◆ **TASK A**
Answer these questions about the GAP insurance thread, one per line:
(i) What price and cover did clint thrust's quote give?
(ii) What did guycuthbert's HPC offer?
(iii) Which of the two options did ramsub choose?

◆ **SUPPLIED PASSAGE**
%%

# GAP Insurance?.



## clint thrust (Mar 20, 2008)

Anyone taken out GAP insurance. I have a quote of £258 for three years for £25000 cover. Anyone beat that?.

Cheers.


----------



## charles charlie (May 3, 2008)

clint thrust said:


> Anyone taken out GAP insurance. I have a quote of £258 for three years for £25000 cover. Anyone beat that?.
> 
> Cheers.



Sounds very similar to what I got and paid.


----------



## guycuthbert (Jan 1, 2009)

Those are very good - my HPC is offering £35k cover over 3 years... but at £899!

I was going to take it, but then discovered my insurance policy guarantees full retail price for the first year... so I'll think about it again in 12 months time.


----------



## ramsub (Jan 8, 2008)

clint thrust said:


> Anyone taken out GAP insurance. I have a quote of £258 for three years for £25000 cover. Anyone beat that?.
> 
> Cheers.


Paid £286.55 for 3 years £25k max protection. 

I had the choice of pay gap to invoice price and pay gap to new replacement vehicle price (both of course subject to the £25k limit). 

I chose the later (which ironically was slightly cheaper) given the price hike from when I ordered (the general price increase and UMS becoming an optional paint choice). 

cheers


----------

%%

Records about locating things on screens
%%

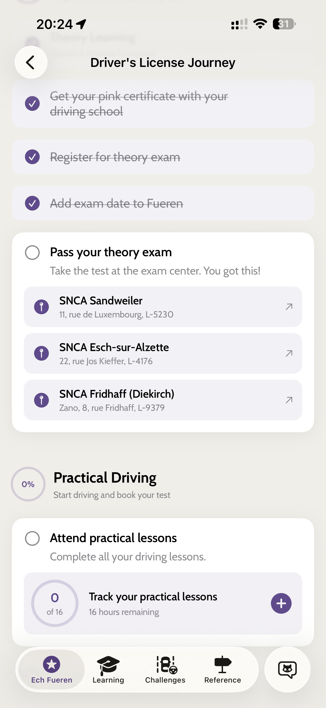Tap the '0 of 16' lessons counter

[55, 603]
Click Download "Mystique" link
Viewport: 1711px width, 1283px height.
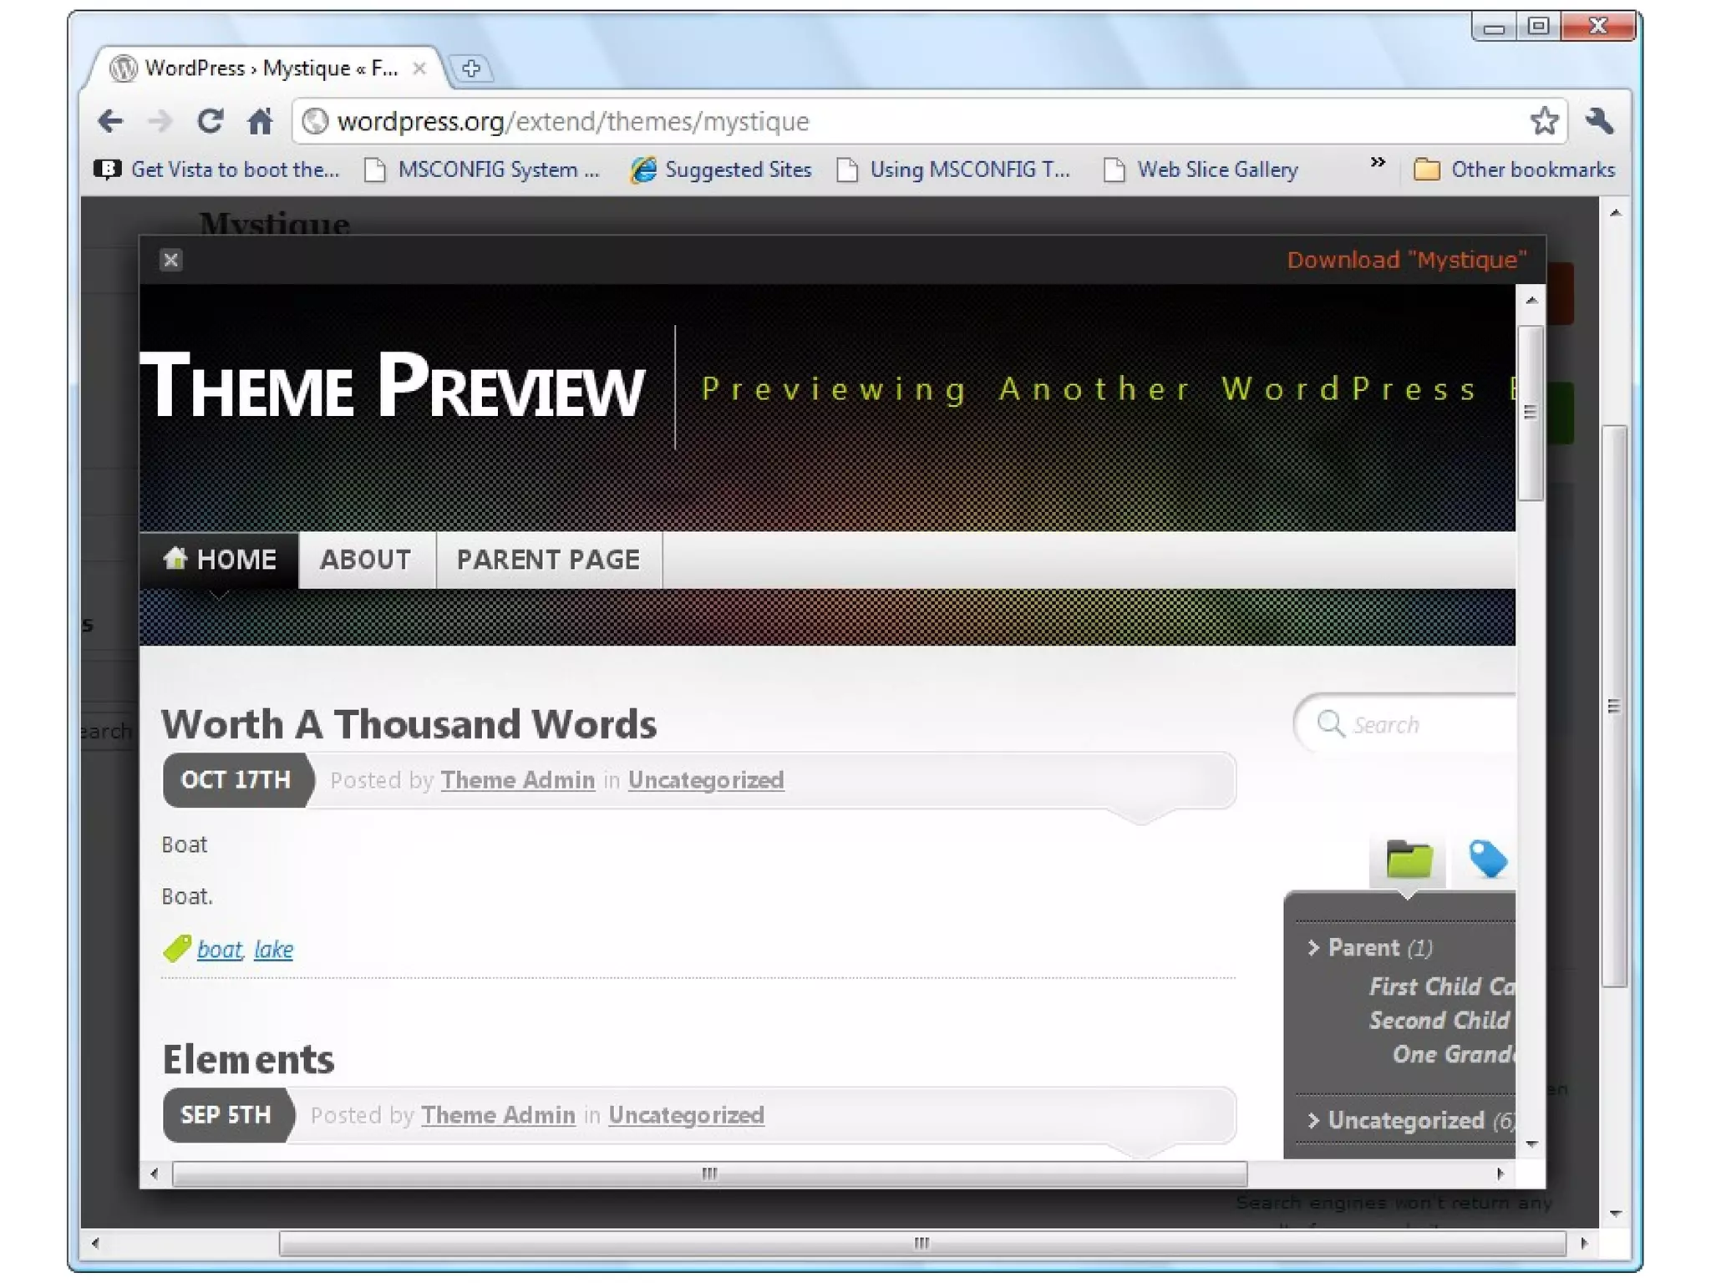coord(1407,260)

%%

◆ **TASK B**
Pull every line of the entries about locating things on screens out word for word, leaving the pictures out of your answer.

◆ **ANSWER A**
(i) £258 for three years for £25000 cover.
(ii) £35k cover over 3 years at £899.
(iii) Pay gap to new replacement vehicle price.

◆ **ANSWER B**
Tap the '0 of 16' lessons counter

[55, 603]
Click Download "Mystique" link
Viewport: 1711px width, 1283px height.
coord(1407,260)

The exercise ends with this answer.